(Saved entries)

__________

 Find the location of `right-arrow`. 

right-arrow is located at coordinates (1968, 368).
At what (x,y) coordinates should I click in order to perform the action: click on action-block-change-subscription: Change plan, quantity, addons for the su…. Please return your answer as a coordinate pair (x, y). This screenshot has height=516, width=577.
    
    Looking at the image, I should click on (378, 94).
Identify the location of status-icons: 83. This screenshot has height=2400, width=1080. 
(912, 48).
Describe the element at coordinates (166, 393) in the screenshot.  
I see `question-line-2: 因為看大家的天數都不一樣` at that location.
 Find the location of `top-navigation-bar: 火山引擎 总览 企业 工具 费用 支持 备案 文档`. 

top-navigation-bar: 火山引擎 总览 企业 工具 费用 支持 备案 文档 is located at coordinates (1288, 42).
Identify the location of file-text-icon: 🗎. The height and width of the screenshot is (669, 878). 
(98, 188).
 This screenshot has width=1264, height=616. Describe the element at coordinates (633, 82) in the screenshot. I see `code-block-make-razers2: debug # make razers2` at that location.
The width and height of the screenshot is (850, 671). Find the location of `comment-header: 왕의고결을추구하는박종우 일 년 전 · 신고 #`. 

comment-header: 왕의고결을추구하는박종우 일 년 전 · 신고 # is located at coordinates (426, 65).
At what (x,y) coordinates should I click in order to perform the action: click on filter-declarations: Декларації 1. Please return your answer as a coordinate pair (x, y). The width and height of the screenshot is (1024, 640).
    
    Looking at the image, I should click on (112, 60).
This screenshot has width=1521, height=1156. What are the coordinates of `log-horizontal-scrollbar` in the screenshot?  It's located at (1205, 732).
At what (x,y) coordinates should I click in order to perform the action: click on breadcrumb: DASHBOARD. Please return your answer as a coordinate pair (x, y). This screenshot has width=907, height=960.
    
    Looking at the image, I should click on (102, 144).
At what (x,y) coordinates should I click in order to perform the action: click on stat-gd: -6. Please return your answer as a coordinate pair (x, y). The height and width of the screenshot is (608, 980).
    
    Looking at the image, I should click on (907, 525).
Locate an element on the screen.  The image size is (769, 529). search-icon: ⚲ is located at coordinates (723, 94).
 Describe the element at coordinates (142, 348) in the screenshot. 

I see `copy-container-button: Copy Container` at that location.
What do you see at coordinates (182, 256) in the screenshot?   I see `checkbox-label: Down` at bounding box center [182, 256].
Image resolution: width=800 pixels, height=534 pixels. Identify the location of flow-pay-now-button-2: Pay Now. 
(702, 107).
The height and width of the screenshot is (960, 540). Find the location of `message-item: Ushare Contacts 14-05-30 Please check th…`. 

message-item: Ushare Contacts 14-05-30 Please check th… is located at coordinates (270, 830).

__________

Update the material so that every "Find the location of" becomes "Give the position of", with everything else left unchanged.

 Give the position of `right-arrow`. 

right-arrow is located at coordinates (1968, 368).
At what (x,y) coordinates should I click in order to perform the action: click on action-block-change-subscription: Change plan, quantity, addons for the su…. Please return your answer as a coordinate pair (x, y). This screenshot has height=516, width=577.
    
    Looking at the image, I should click on (378, 94).
Identify the location of status-icons: 83. This screenshot has height=2400, width=1080. 
(912, 48).
Describe the element at coordinates (166, 393) in the screenshot.  
I see `question-line-2: 因為看大家的天數都不一樣` at that location.
 Give the position of `top-navigation-bar: 火山引擎 总览 企业 工具 费用 支持 备案 文档`. 

top-navigation-bar: 火山引擎 总览 企业 工具 费用 支持 备案 文档 is located at coordinates (1288, 42).
Identify the location of file-text-icon: 🗎. The height and width of the screenshot is (669, 878). 
(98, 188).
 This screenshot has width=1264, height=616. Describe the element at coordinates (633, 82) in the screenshot. I see `code-block-make-razers2: debug # make razers2` at that location.
The width and height of the screenshot is (850, 671). Give the position of `comment-header: 왕의고결을추구하는박종우 일 년 전 · 신고 #`. 

comment-header: 왕의고결을추구하는박종우 일 년 전 · 신고 # is located at coordinates (426, 65).
At what (x,y) coordinates should I click in order to perform the action: click on filter-declarations: Декларації 1. Please return your answer as a coordinate pair (x, y). The width and height of the screenshot is (1024, 640).
    
    Looking at the image, I should click on (112, 60).
This screenshot has width=1521, height=1156. What are the coordinates of `log-horizontal-scrollbar` in the screenshot?  It's located at (1205, 732).
At what (x,y) coordinates should I click in order to perform the action: click on breadcrumb: DASHBOARD. Please return your answer as a coordinate pair (x, y). This screenshot has width=907, height=960.
    
    Looking at the image, I should click on (102, 144).
At what (x,y) coordinates should I click in order to perform the action: click on stat-gd: -6. Please return your answer as a coordinate pair (x, y). The height and width of the screenshot is (608, 980).
    
    Looking at the image, I should click on (907, 525).
Locate an element on the screen.  The image size is (769, 529). search-icon: ⚲ is located at coordinates (723, 94).
 Describe the element at coordinates (142, 348) in the screenshot. 

I see `copy-container-button: Copy Container` at that location.
What do you see at coordinates (182, 256) in the screenshot?   I see `checkbox-label: Down` at bounding box center [182, 256].
Image resolution: width=800 pixels, height=534 pixels. Identify the location of flow-pay-now-button-2: Pay Now. 
(702, 107).
The height and width of the screenshot is (960, 540). Give the position of `message-item: Ushare Contacts 14-05-30 Please check th…`. 

message-item: Ushare Contacts 14-05-30 Please check th… is located at coordinates (270, 830).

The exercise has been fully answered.